The infection statistics prove that the older you are, the more likely you are to die of COVID-19. But the disease also affects younger people, as we now know. Almost half of the people who ended up in intensive care in Switzerland were under 60. However, we knew less at the start of the outbreak in mid-March than we do now. The government urged older people especially to stay at home, avoid contact with others, and refrain from going to the supermarket. Barring exceptions, the elderly followed these instructions to the letter.
These instructions were issued on medical grounds. But they also had social consequences. Switzerland’s over-65s, who account for a population of 1.6 million, were sent into collective isolation. The cantons banned visits to care homes – a move that caused much anguish but failed to prevent fatalities. The overwhelming majority of older people in Switzerland live at home. Birthdays had to be spent alone, as the elderly suddenly found themselves cut off from the outside world. Pensioners were also unable to fulfil their societal duties. No more looking after grandchildren. No more charity work. Caritas Switzerland suffered volunteer shortages as a result.
A large proportion of Swiss pensioners do voluntary work. Many stay fit and active long after retirement, not least on account of good healthcare and a good quality of life. Their contribution to society is significant in a country that relies heavily on individual responsibility. For example, families and the government save eight billion Swiss francs a year on childcare thanks to the role of grandparents. In turn, the working population has been paying into the state pension system (old-age and survivors’ insurance) for over 70 years. The intergenerational contract – the ‘glue’ that binds young and old – is a Swiss institution.
COVID-19 put this contract to the test, and the outcome was double-edged. On the one hand, there was a great deal of goodwill. People went out of their way to help the elderly in many parts of the country. Young people frequently did the shopping for their older neighbours, for example. That the old ‘will soon die anyway’, regardless of COVID-19, was and is a cynical minority view.
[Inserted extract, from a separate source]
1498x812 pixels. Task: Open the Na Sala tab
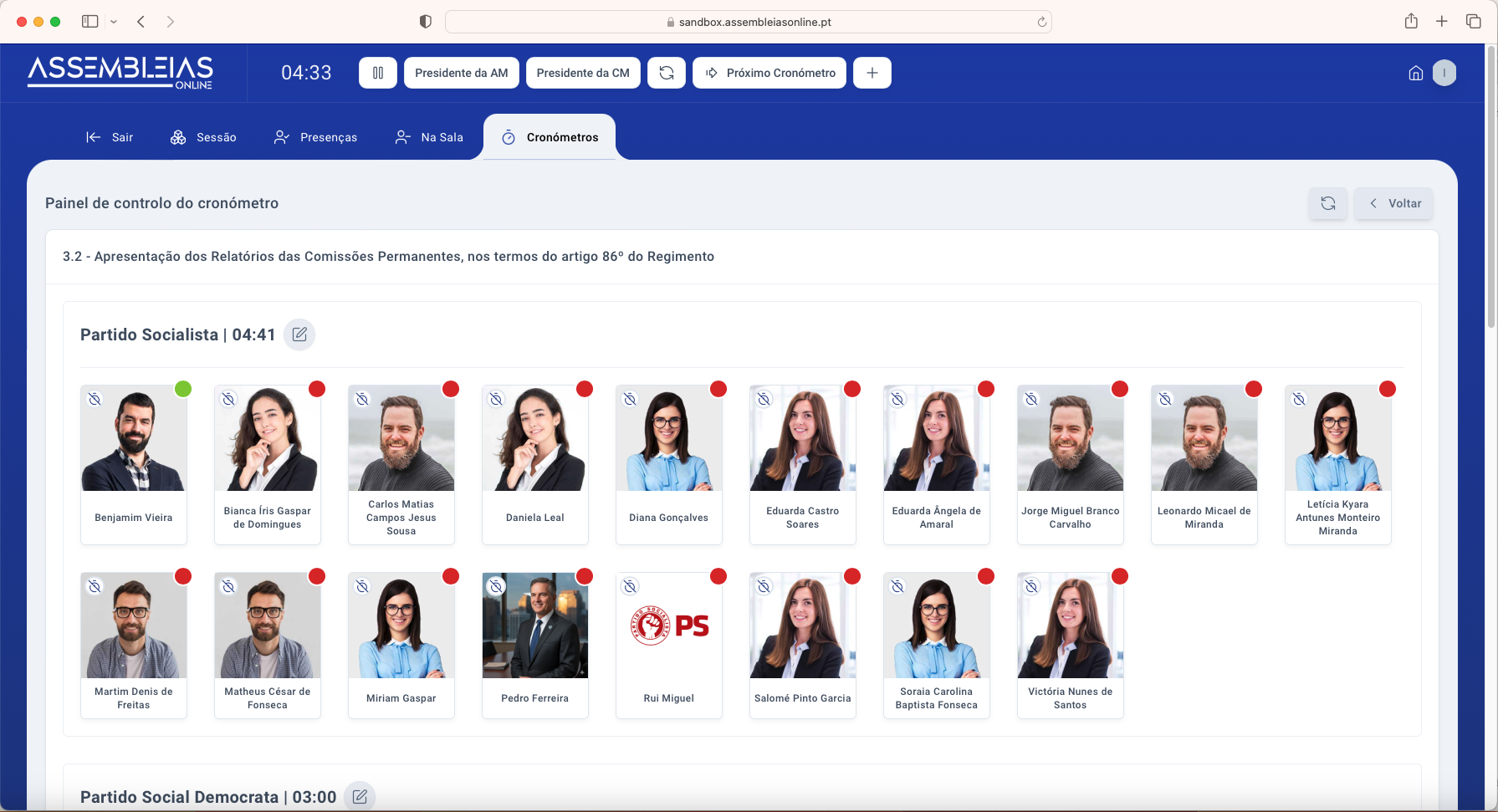pos(429,137)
However, politicians and the media began to wonder whether the whole of Switzerland really had to shut down to protect the old and vulnerable. Some suggested that pensioners with secure incomes should foot some of the huge bill associated with the lockdown – otherwise the younger generations would be forced to pick up the tab for a long time to come.
Resentment began to bubble among older people. While many accepted the restrictions with a certain sangfroid, the younger baby-boomer group who value their independence had particular problems adapting. No longer pillars of society, now they were nothing more than ‘at risk’ and a burden. Some received verbal abuse for not staying at home – although they were always allowed to go out in Switzerland. A 74-year-old man told Swiss television that this was the first time he had ever experienced discrimination. Why the backlash? Intergenerational expert Pasqualina Perrig-Chiello: “Older people were made scapegoats during this difficult time.” The crisis brought out the latent negative associations ascribed to older people.
Implications for the state pension?
She says we have a “clichéd” view of the elderly: all frail, all well off. This view is far from correct. The Berne-based academic criticises politicians for also having helped to fuel this stereotype. The longer-term impact of the coronavirus crisis remains to be seen. Intense debate surrounded the issue of ‘intergenerational conflict’ even before the outbreak. Switzerland has an ageing population. Solutions are needed for social welfare, nursing care, pension provision, etc. “NZZ am Sonntag” believes that competition for a slice of the cake will increase after COVID-19. Young people need more support and the intergenerational contract looks shaky, argues the newspaper.
If anything, Perrig-Chiello thinks that the epidemic has proved how little the different generations are acquainted with each other on a societal level. Yet the Swiss have shown a remarkable amount of intergenerational solidarity in her view, “regardless of what the media say”. This is something on which to build. “Then we could renegotiate the intergenerational contract on a more rational basis.” Older people can also play a part, as the epidemic itself shows. The retired doctors and nurses who returned to the front line are perhaps the best example.